* CONSIGNE ÉCRITE 1:
Recopiez le passage de l'extrait sur le Traité de la lumière compris entre « Dans son Traité » et « onde sphérique secondaire. », ces deux bornes incluses.
* CONSIGNE ÉCRITE 2:
Répondez aux questions suivantes à partir de l'extrait sur le Traité de la lumière.
(a) Dans quelle ville et en quelle année Huygens a-t-il écrit son traité ?
(b) Selon Newton, de quoi la lumière était-elle composée ?
(c) Que propose Huygens au sujet de chaque point d'un front d'onde ?

* EXTRAIT:
Traité de la lumière (Huygens)
Dans son Traité de la lumière, écrit à Paris en 1678 mais publié douze ans plus tard lorsqu'il réside aux Pays-Bas, Christian Huygens expose ses conceptions sur la nature de la lumière qui permettent d'expliquer les lois de l'optique géométrique établies par René Descartes. À la différence d'Isaac Newton qui pensait que la lumière était composée de particules émises par la source lumineuse qui venaient frapper l'œil de l'observateur, Huygens conçoit la lumière comme formée d'ondes sphériques qui se propagent dans l'espace à la manière des ondes sonores. De plus il propose que chaque point d'un front d'onde soit lui-même origine d'une onde sphérique secondaire.

* EXTRAIT DE DONNÉES:
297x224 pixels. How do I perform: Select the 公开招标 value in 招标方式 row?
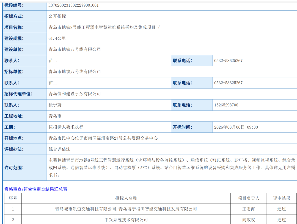point(56,16)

* RÉPONSE COMPLÈTE 1:
Dans son Traité de la lumière, écrit à Paris en 1678 mais publié douze ans plus tard lorsqu'il réside aux Pays-Bas, Christian Huygens expose ses conceptions sur la nature de la lumière qui permettent d'expliquer les lois de l'optique géométrique établies par René Descartes. À la différence d'Isaac Newton qui pensait que la lumière était composée de particules émises par la source lumineuse qui venaient frapper l'œil de l'observateur, Huygens conçoit la lumière comme formée d'ondes sphériques qui se propagent dans l'espace à la manière des ondes sonores. De plus il propose que chaque point d'un front d'onde soit lui-même origine d'une onde sphérique secondaire.

* RÉPONSE COMPLÈTE 2:
(a) À Paris, en 1678.
(b) De particules émises par la source lumineuse, qui venaient frapper l'œil de l'observateur.
(c) Que chaque point soit lui-même origine d'une onde sphérique secondaire.